◆ Required action ◆
In the records below, find the line holding "How do I perform: Close" and the line holding "Task: Click the '20160101'". Set down both, with every line between them, exactly.

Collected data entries
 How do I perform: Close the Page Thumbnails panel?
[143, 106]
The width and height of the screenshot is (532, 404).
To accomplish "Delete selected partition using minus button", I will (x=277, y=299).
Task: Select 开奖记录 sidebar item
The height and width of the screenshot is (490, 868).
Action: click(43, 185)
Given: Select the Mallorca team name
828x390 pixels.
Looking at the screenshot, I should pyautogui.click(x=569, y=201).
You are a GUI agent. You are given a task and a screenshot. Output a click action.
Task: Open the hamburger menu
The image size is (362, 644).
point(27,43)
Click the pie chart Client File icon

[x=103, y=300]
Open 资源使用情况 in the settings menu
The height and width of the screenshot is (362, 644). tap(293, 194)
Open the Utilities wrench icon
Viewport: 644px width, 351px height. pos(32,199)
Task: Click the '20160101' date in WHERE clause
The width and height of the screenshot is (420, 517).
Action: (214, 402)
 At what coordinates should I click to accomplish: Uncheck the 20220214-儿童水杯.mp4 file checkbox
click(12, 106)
...
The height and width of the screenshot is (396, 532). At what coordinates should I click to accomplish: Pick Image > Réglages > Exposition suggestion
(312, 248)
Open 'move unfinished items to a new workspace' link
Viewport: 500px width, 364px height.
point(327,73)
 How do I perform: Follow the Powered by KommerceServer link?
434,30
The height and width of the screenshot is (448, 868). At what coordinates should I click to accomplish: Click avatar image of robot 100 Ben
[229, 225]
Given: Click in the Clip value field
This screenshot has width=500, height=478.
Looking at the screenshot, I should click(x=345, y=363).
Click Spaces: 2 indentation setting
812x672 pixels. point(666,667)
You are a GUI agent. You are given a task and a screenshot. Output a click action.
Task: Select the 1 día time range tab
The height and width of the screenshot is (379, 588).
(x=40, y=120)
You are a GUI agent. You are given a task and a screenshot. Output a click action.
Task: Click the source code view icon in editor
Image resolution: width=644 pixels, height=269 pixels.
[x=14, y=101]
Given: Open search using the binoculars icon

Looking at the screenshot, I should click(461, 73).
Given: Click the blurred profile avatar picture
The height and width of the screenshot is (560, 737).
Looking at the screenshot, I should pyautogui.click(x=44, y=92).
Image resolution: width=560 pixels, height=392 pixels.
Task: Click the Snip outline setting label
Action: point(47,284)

◆ Exercise response ◆
 How do I perform: Close the Page Thumbnails panel?
[143, 106]
The width and height of the screenshot is (532, 404).
To accomplish "Delete selected partition using minus button", I will (x=277, y=299).
Task: Select 开奖记录 sidebar item
The height and width of the screenshot is (490, 868).
Action: click(43, 185)
Given: Select the Mallorca team name
828x390 pixels.
Looking at the screenshot, I should pyautogui.click(x=569, y=201).
You are a GUI agent. You are given a task and a screenshot. Output a click action.
Task: Open the hamburger menu
The image size is (362, 644).
point(27,43)
Click the pie chart Client File icon

[x=103, y=300]
Open 资源使用情况 in the settings menu
The height and width of the screenshot is (362, 644). tap(293, 194)
Open the Utilities wrench icon
Viewport: 644px width, 351px height. pos(32,199)
Task: Click the '20160101' date in WHERE clause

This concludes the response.